La performance, un mystère. Contrairement à ce que font habituellement d’autres entreprises lorsqu’elles présentent leurs modèles, Apple n’a pas publié de métriques sur des benchmarks connus. Au lieu de cela, il affiche des mesures de « préférence humaine » dans lesquelles il compare la satisfaction des utilisateurs lors de l’utilisation de ses modèles par rapport aux modèles concurrents. Les comparaisons portent également sur les versions précédentes de ces modèles, ce qui ne précise pas grand-chose de ce que l’on peut en attendre.

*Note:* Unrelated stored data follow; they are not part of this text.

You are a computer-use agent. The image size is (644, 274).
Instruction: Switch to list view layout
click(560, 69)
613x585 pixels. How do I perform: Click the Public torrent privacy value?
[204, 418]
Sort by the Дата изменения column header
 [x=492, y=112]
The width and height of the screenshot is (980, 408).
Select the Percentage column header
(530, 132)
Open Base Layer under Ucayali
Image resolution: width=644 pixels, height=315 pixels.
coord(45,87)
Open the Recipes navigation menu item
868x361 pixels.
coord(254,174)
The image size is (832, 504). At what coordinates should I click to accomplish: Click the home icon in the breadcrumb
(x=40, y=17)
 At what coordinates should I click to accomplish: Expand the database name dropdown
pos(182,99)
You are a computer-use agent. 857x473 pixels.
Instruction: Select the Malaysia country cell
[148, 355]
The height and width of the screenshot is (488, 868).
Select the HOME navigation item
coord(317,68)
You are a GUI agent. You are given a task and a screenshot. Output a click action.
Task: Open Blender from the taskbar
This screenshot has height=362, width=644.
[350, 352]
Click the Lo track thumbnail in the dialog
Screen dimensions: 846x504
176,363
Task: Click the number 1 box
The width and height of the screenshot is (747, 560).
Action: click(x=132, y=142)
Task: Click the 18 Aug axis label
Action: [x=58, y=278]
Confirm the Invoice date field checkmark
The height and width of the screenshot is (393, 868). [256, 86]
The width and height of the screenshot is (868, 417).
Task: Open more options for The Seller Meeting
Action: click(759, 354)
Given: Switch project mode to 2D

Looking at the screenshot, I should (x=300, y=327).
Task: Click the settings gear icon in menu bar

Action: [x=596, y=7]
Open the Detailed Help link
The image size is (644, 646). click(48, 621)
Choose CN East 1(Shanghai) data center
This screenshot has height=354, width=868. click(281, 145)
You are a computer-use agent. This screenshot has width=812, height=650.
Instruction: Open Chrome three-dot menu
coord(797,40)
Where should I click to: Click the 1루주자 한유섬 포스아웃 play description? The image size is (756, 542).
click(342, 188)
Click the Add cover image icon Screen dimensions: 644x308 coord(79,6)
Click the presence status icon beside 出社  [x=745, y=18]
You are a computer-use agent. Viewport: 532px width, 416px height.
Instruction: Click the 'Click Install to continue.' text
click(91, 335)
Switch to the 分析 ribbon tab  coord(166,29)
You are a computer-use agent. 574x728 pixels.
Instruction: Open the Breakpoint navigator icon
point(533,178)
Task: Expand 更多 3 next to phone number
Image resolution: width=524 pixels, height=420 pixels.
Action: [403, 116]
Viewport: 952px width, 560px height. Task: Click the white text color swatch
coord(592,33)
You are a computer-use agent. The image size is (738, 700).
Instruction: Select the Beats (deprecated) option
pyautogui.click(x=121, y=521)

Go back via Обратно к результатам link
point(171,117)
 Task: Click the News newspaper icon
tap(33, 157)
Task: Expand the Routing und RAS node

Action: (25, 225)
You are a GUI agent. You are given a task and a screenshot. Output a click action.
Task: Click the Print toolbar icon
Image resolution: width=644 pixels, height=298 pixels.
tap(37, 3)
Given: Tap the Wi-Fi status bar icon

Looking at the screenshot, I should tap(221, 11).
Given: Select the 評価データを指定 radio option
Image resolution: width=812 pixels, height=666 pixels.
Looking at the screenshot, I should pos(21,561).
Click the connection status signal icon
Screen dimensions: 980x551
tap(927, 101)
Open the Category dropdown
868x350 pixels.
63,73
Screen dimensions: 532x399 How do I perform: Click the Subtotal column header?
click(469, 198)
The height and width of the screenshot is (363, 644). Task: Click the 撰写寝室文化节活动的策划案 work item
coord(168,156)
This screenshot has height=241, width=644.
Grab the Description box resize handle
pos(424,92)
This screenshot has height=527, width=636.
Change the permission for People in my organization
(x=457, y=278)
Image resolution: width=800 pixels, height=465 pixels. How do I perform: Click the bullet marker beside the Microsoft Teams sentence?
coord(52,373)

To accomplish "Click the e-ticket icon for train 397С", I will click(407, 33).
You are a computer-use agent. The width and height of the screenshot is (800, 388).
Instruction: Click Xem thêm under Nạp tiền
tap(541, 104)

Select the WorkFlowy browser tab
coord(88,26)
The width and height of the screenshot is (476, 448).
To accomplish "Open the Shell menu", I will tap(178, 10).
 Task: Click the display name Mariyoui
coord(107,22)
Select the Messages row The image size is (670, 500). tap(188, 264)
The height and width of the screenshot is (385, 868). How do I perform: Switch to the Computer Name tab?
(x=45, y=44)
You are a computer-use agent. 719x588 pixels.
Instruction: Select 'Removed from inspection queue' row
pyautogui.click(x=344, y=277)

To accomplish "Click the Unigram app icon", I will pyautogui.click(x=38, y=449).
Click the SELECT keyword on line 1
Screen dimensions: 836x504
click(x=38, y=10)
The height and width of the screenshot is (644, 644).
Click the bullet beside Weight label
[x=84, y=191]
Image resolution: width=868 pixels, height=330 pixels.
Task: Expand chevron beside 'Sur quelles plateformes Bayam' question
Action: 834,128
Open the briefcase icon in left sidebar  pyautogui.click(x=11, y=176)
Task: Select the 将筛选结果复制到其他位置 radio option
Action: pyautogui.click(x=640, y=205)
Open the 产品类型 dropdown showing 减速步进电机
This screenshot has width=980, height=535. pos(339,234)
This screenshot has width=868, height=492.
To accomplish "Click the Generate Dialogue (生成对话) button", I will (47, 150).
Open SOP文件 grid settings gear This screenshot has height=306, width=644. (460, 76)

Mais ils ne sont pas dans la course au meilleur modèle. En 2025, il y a eu une comparaison avec les modèles à poids ouvert de l’époque (Qwen-3-4B localement, GPT-4o ou Llama 4 Scout dans le cloud) et ils semblaient alors être à un bon niveau par rapport à ces options. Attendez-vous à ce qu’ils soient à l’origine des modèles les plus récents d’OpenAI, d’Anthropic ou de Google lui-même, et on ne sait pas exactement comment ils se comparent aux nouveaux modèles chinois de pondération ouverte. Une chose semble claire : Apple n’est pas très intéressé à avoir son propre Mythe, du moins pour le moment. Votre objectif est différent.

Les modèles Apple de 2026 sont plus « préférés » que ceux de 2025. Logique, mais également inutile pour comprendre à quel point ces modèles sont bons par rapport à la concurrence.
Mais l’intégration est importante. Le grand atout d’Apple pour compenser cette différence de capacité est que ses modèles ont un accès complet au système d’exploitation, aux applications et au matériel de l’utilisateur. Les modèles AFM sont intégrés aux capteurs de caméra iPhone, à l’historique des notifications ou aux autorisations des applications locales. Cela permet d’effectuer des tâches utiles qu’un LLM « déconnecté » du matériel pourra difficilement reproduire. Ici, l’intégration des modèles avec le matériel et le logiciel de l’appareil est (ou veut être) fondamentale.

Attention à la médiocrité. Cette approche axée sur l’intégration et la confidentialité est particulièrement frappante et différenciante par rapport à ses concurrents, mais elle comporte des risques. Entre autres, le produit est limité par ses capacités fonctionnelles par rapport à la concurrence. Si les modèles locaux ne résolvent pas le problème et que les modèles cloud ne se comportent pas non plus de manière fiable, Apple court le risque d’avoir une IA sécurisée et privée mais techniquement médiocre dans ses réponses. Siri a déjà été critiqué pour sa stupidité : Siri AI doit précisément éradiquer cette perception.
À Simseo | Apple a conçu Siri AI pour que nous puissions utiliser l’iPhone sans le toucher. Je fais la même chose sur mon téléphone Android depuis des mois.